Reading a good book, a good story that's well written transforms me from this real world into the more real, fictional world the book is set in. I was reading last night before my class, sitting in my car in a parking lot lit by harsh fluorescent lights. So transfixed was I that when I lifted my head, foggily, to do..what? I don't remember, but I looked up and out of my windshield, surprised that there was a world there that had nothing to do with the South Carolina I was reading about. Instead of a warm, humid summer day, I was startled to see a late-winter night, windows sprinkled with raindrops.
Being so engrossed in a book is good and bad. It's a wonderful escape. Too wonderful.
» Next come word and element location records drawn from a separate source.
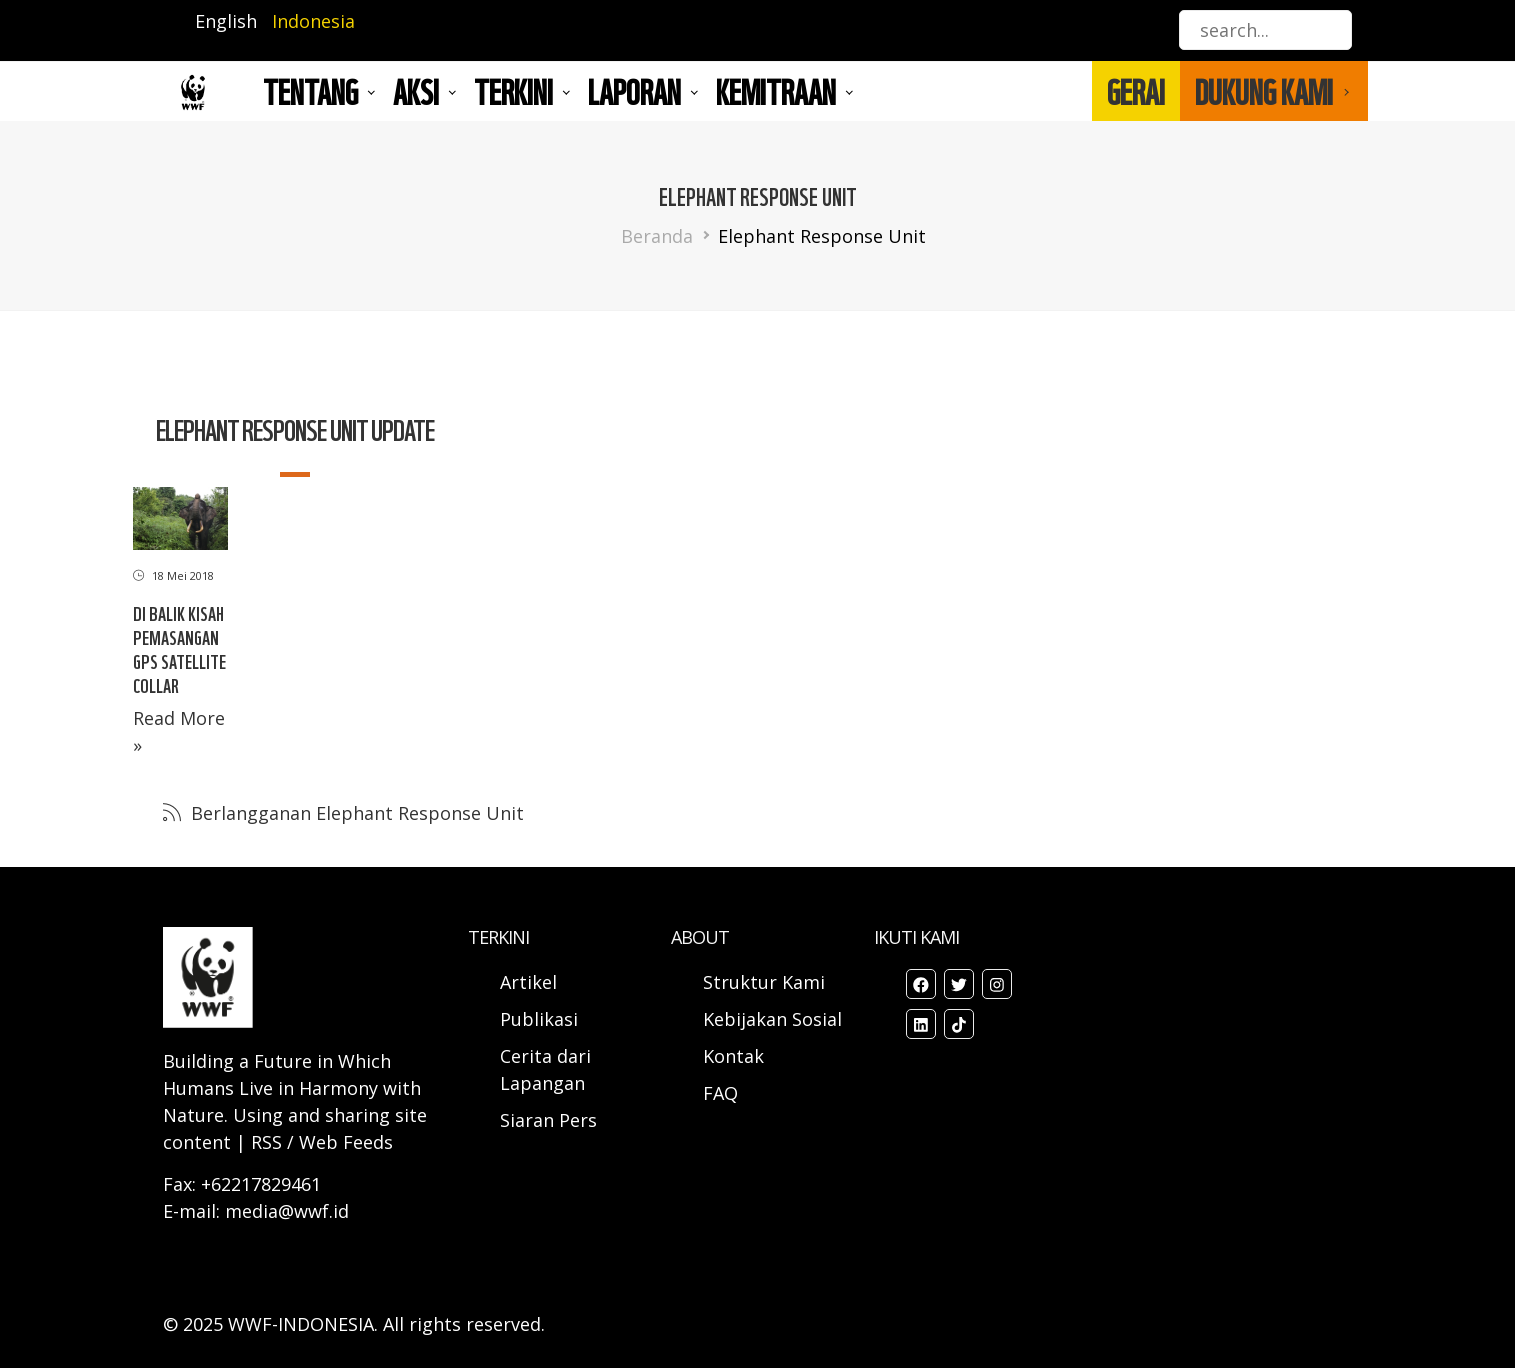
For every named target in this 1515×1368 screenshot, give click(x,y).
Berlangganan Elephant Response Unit (355, 813)
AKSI (416, 91)
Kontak (733, 1056)
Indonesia (313, 21)
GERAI (1136, 91)
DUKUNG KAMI (1264, 91)
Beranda (657, 236)
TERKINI (513, 91)
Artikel (531, 982)
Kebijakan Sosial (772, 1019)
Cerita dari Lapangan (545, 1069)
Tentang (310, 91)
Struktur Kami (764, 982)
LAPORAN (634, 91)
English (226, 21)
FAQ (720, 1093)
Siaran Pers (548, 1120)
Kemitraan (776, 91)
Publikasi (539, 1019)
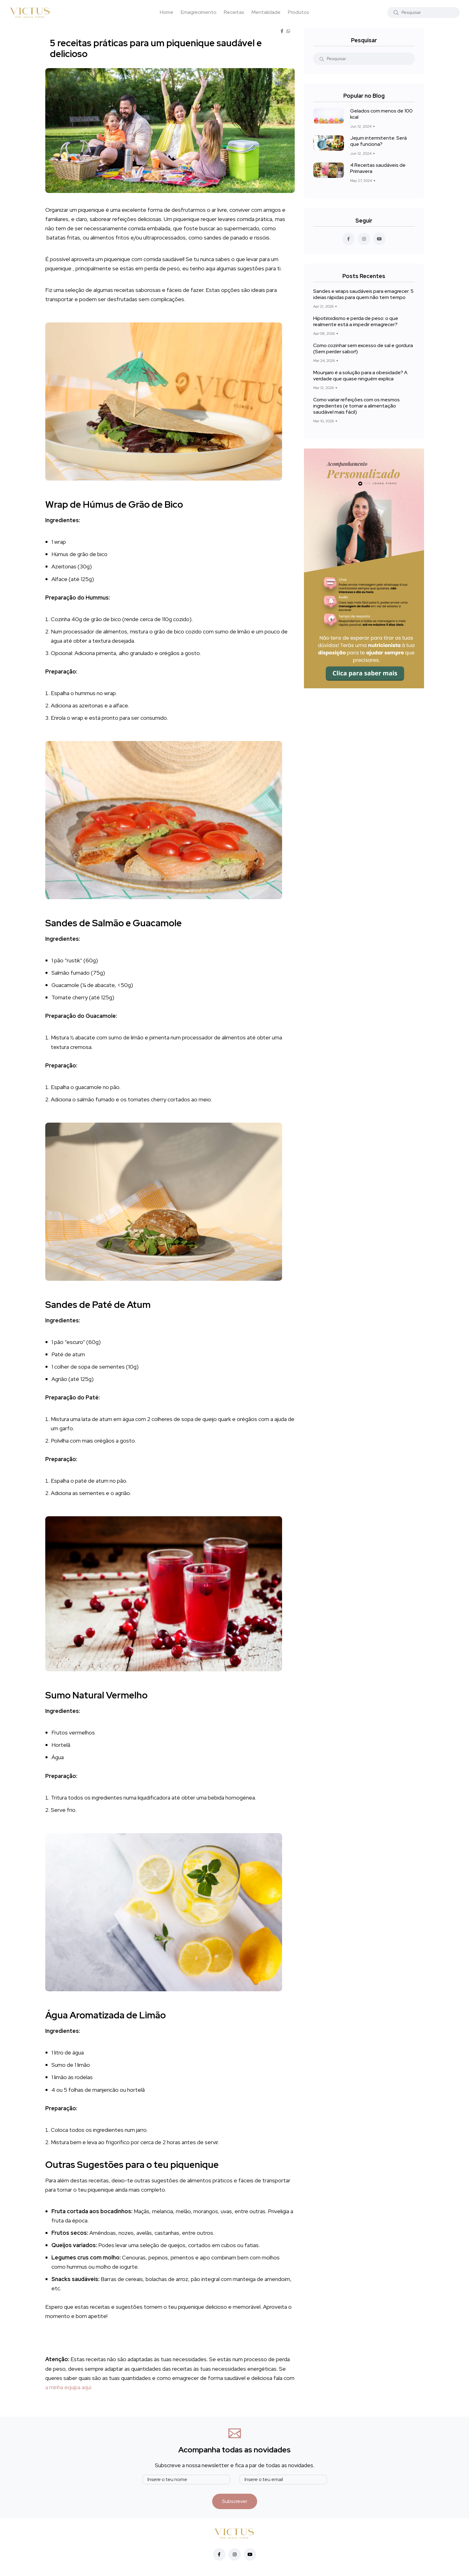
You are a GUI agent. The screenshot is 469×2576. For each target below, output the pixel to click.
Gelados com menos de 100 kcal (381, 114)
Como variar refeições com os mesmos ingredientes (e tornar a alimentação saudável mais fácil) (356, 405)
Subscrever (234, 2501)
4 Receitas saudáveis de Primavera (378, 168)
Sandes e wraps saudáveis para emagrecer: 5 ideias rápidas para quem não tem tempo (363, 294)
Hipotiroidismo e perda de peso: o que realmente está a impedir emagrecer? (355, 321)
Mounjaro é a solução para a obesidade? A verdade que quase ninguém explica (360, 375)
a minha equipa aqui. (68, 2387)
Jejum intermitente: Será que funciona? (378, 141)
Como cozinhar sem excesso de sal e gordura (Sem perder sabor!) (363, 348)
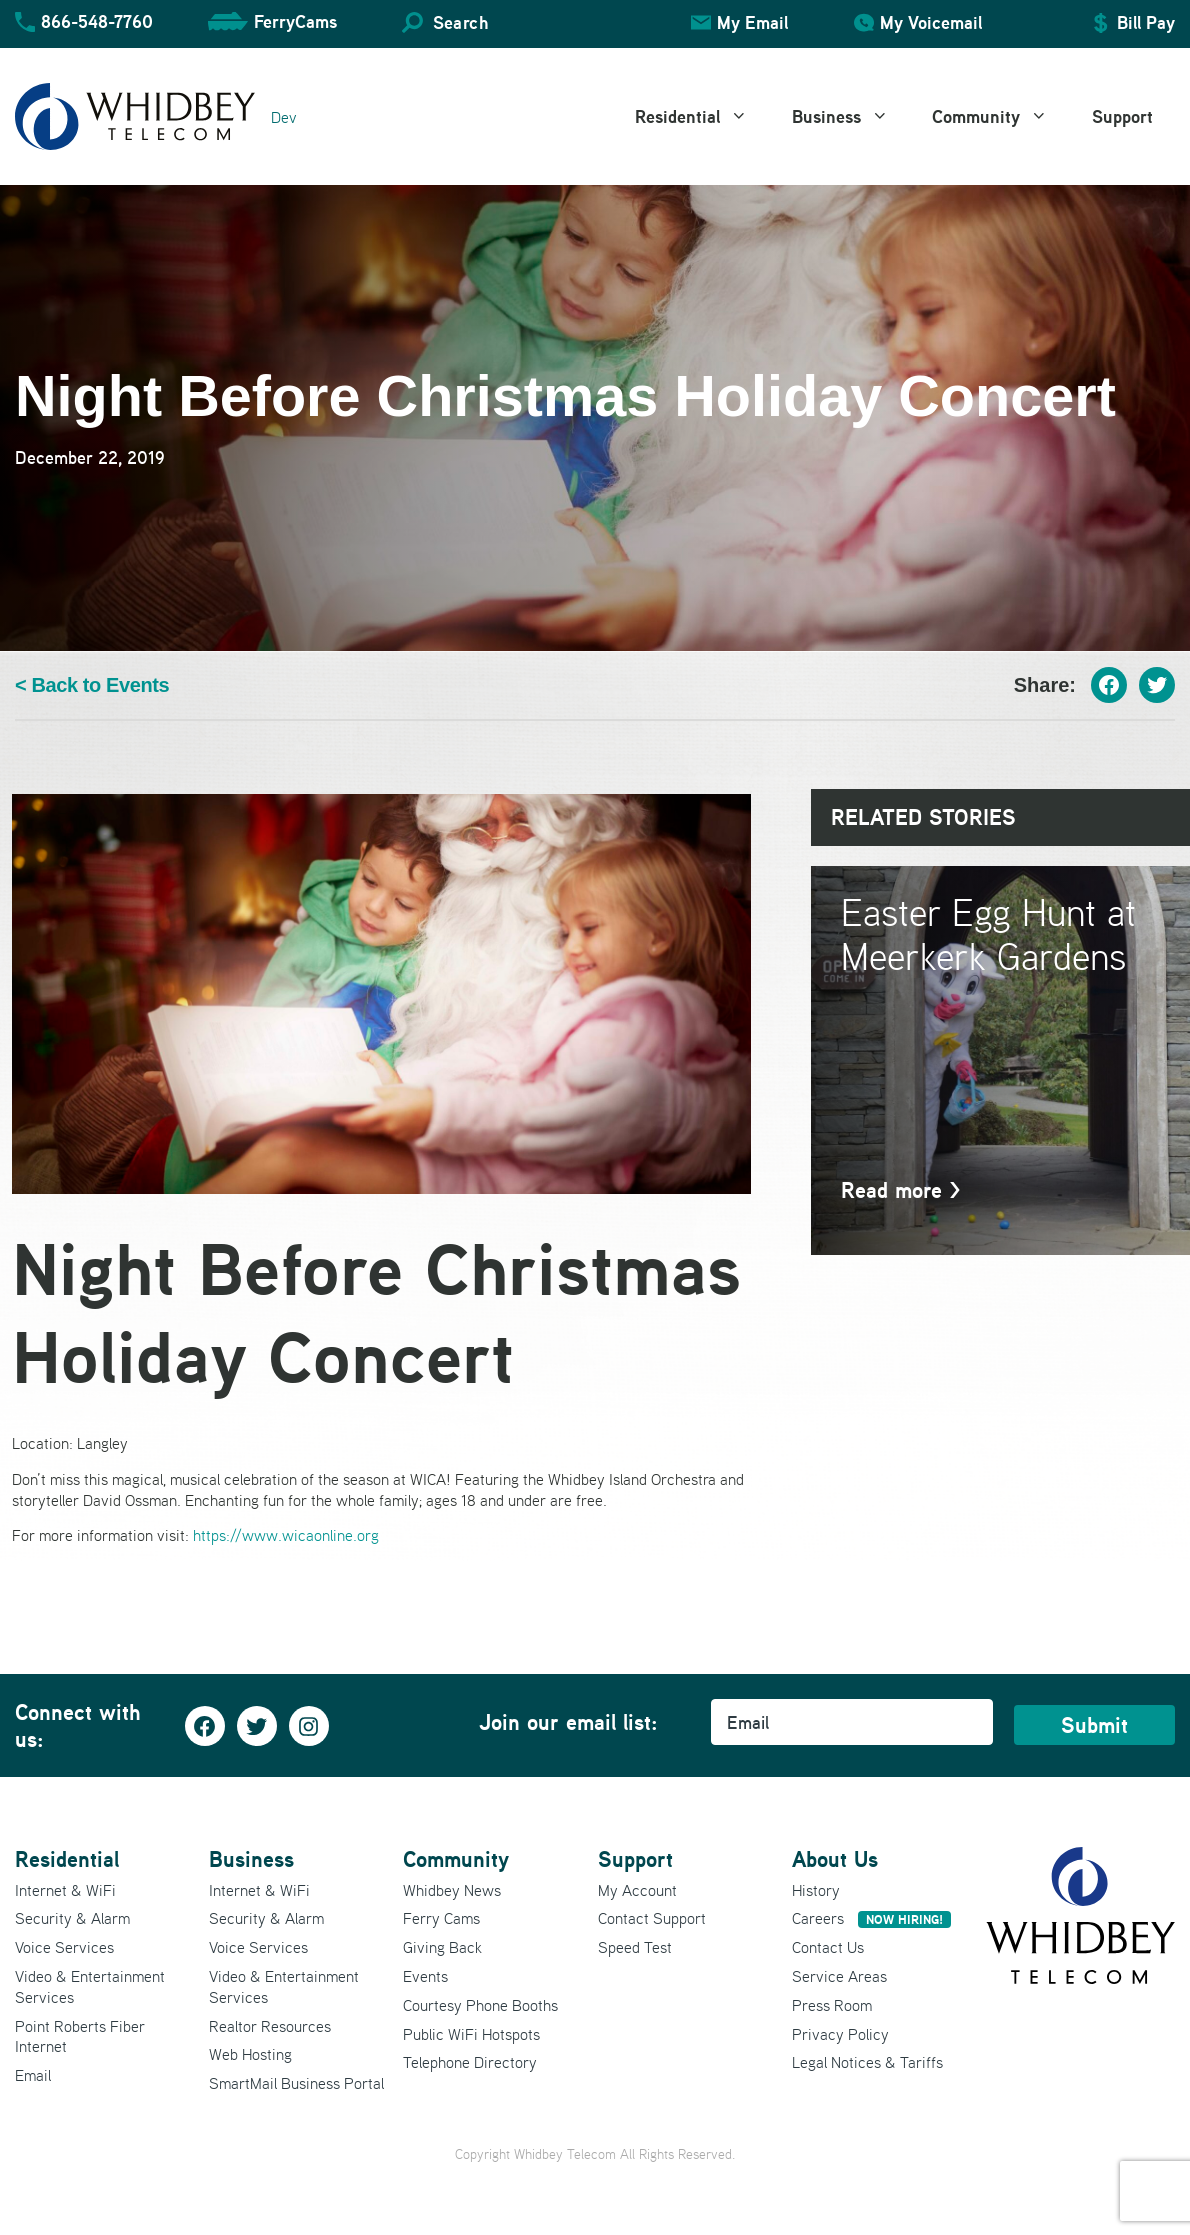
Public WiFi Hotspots (471, 2034)
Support (1122, 116)
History (816, 1890)
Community (1001, 117)
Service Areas (839, 1976)
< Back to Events (92, 685)
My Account (637, 1890)
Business (851, 117)
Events (425, 1976)
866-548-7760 (97, 21)
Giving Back (442, 1947)
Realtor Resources (270, 2026)
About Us (835, 1859)
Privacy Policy (840, 2034)
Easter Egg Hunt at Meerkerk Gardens (988, 933)
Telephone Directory (470, 2062)
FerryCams (295, 21)
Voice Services (64, 1947)
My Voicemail (931, 22)
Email (33, 2075)
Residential (702, 117)
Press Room (832, 2005)
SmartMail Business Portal (296, 2083)
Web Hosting (250, 2054)
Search (460, 22)
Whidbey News (452, 1890)
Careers (871, 1918)
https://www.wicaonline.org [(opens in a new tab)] (286, 1535)
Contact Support (652, 1918)
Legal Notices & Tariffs (867, 2062)
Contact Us (828, 1947)
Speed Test (635, 1947)
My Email (752, 22)
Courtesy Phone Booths (480, 2005)
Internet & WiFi (65, 1890)
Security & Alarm (72, 1918)
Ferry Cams (441, 1918)
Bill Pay (1146, 22)
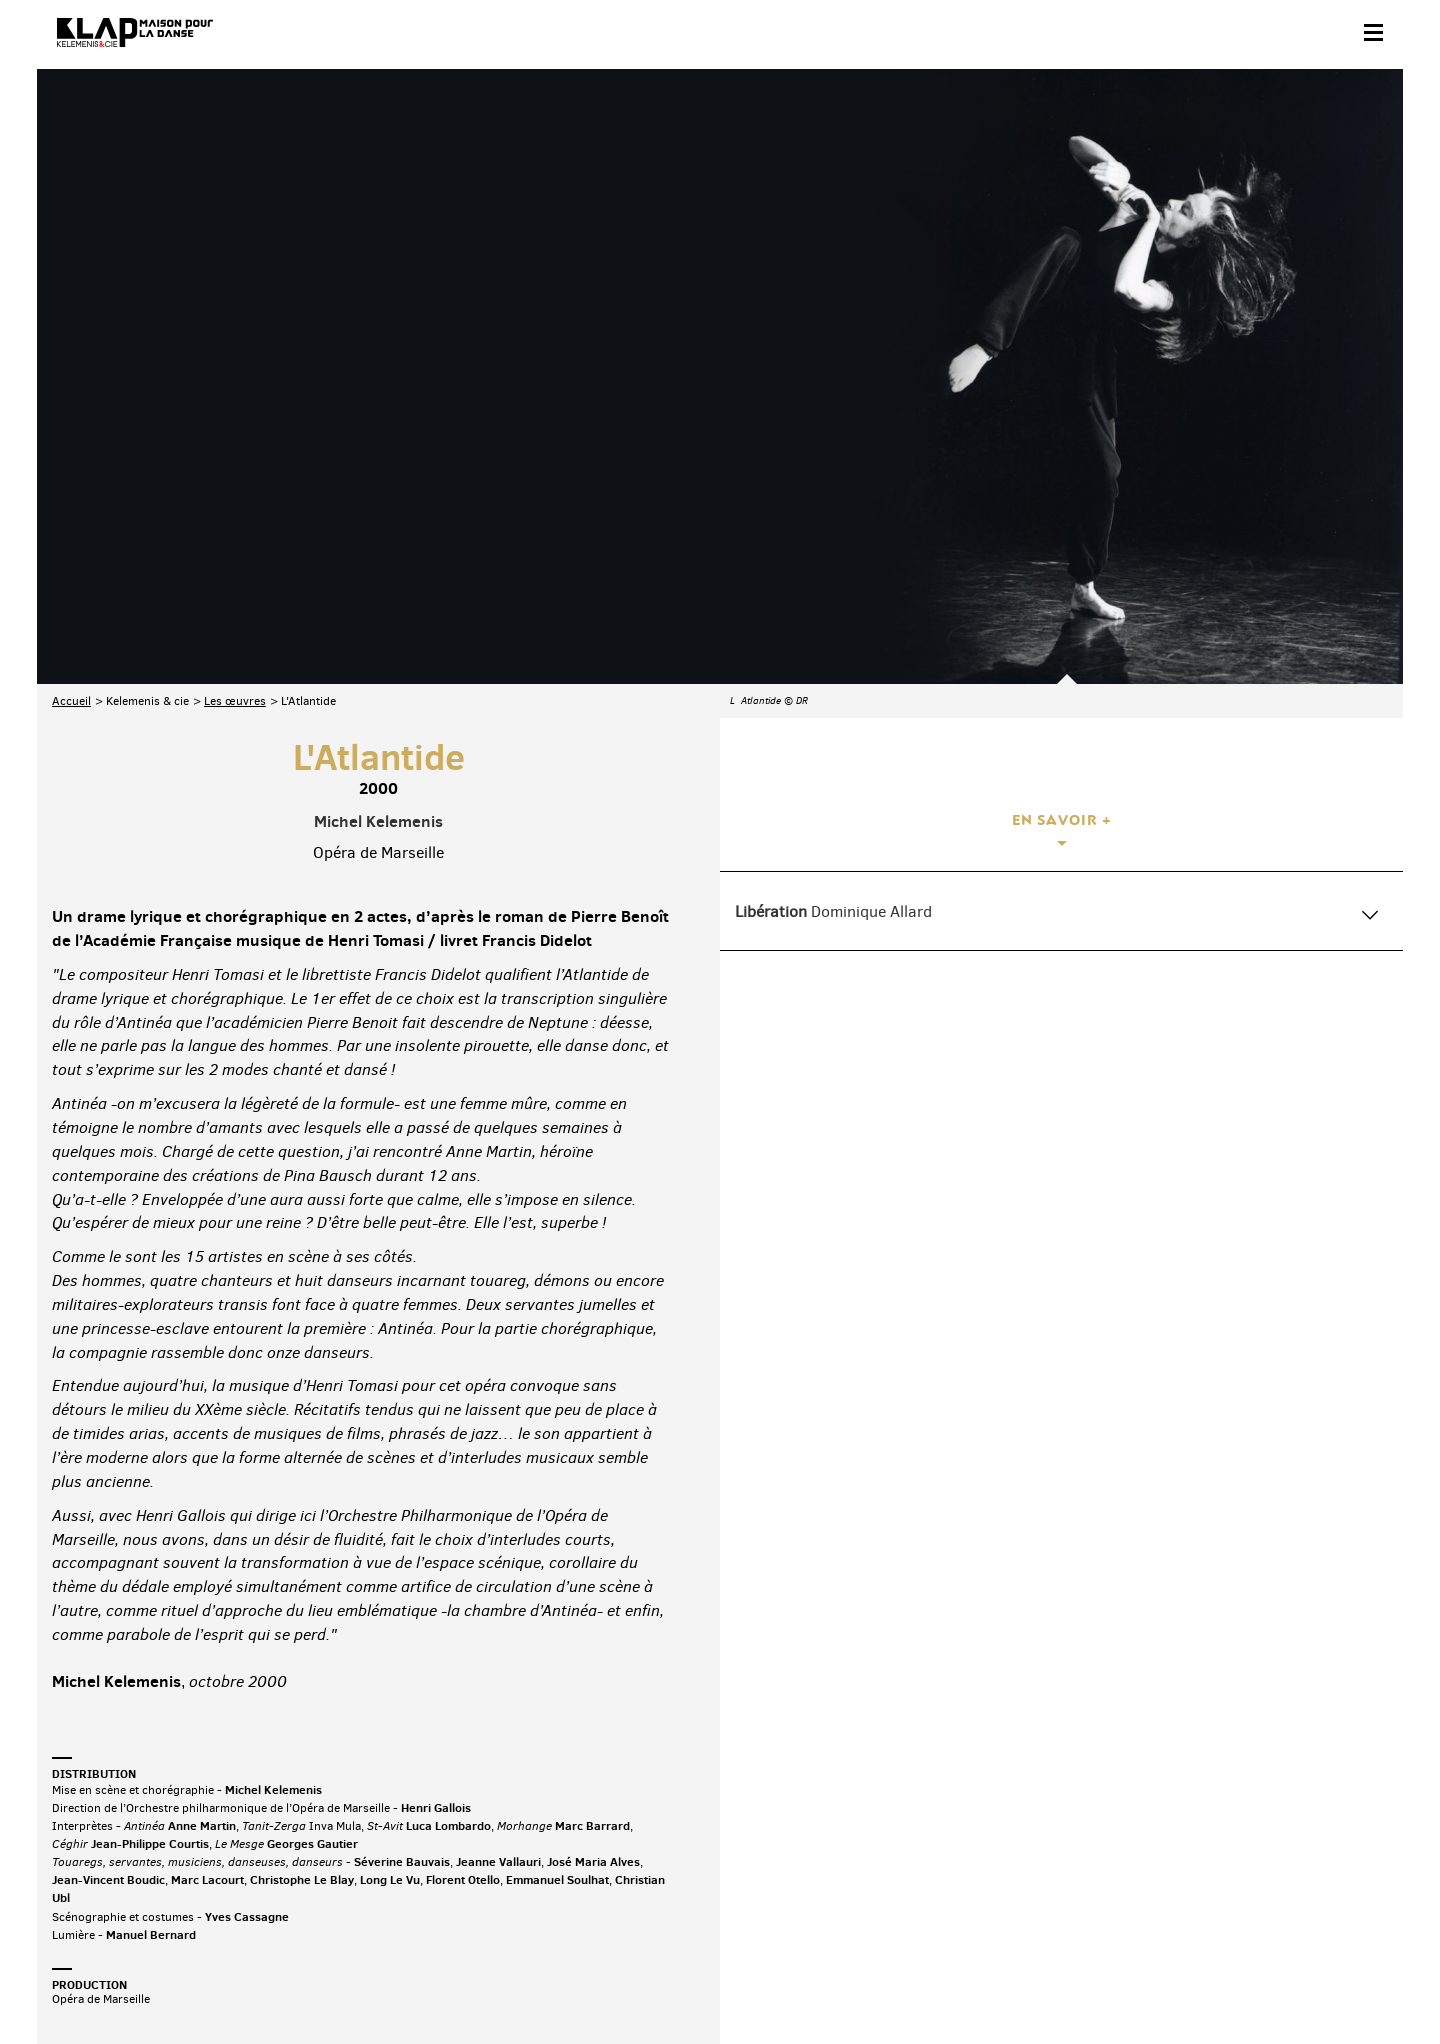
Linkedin (1364, 1887)
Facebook (1154, 1887)
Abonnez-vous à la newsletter (137, 1891)
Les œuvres (235, 485)
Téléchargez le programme (313, 1891)
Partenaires (188, 1980)
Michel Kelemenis (378, 604)
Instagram (1280, 1887)
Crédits (455, 1980)
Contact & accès (95, 1980)
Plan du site (271, 1980)
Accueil (71, 485)
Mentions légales (369, 1980)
And when I emerge, I am disoriented and confused, wondering where my friends are that I so recently left behind in black and white printed words on a page.
The real world, the one in which I am a three-dimensional character, seems flat and two dimensional and unreal in comparison.
Why is it easier to live inside of books than have a life outside of them? I want to be as three dimensional as the wonderful characters I befriend between the covers. I want to be as real and meaningful as they are. I want to matter.
“There is something wonderful about a book. We can pick it up. We can heft it. We can read it. We can set it down. We can think of what we have read. It does something for us. We can share great minds, great actions, and great undertakings in the pages of a book.” (Gordon B. Hinckley, Standing for Something: Ten Neglected Virtues that Will Heal Our Hearts and Homes.)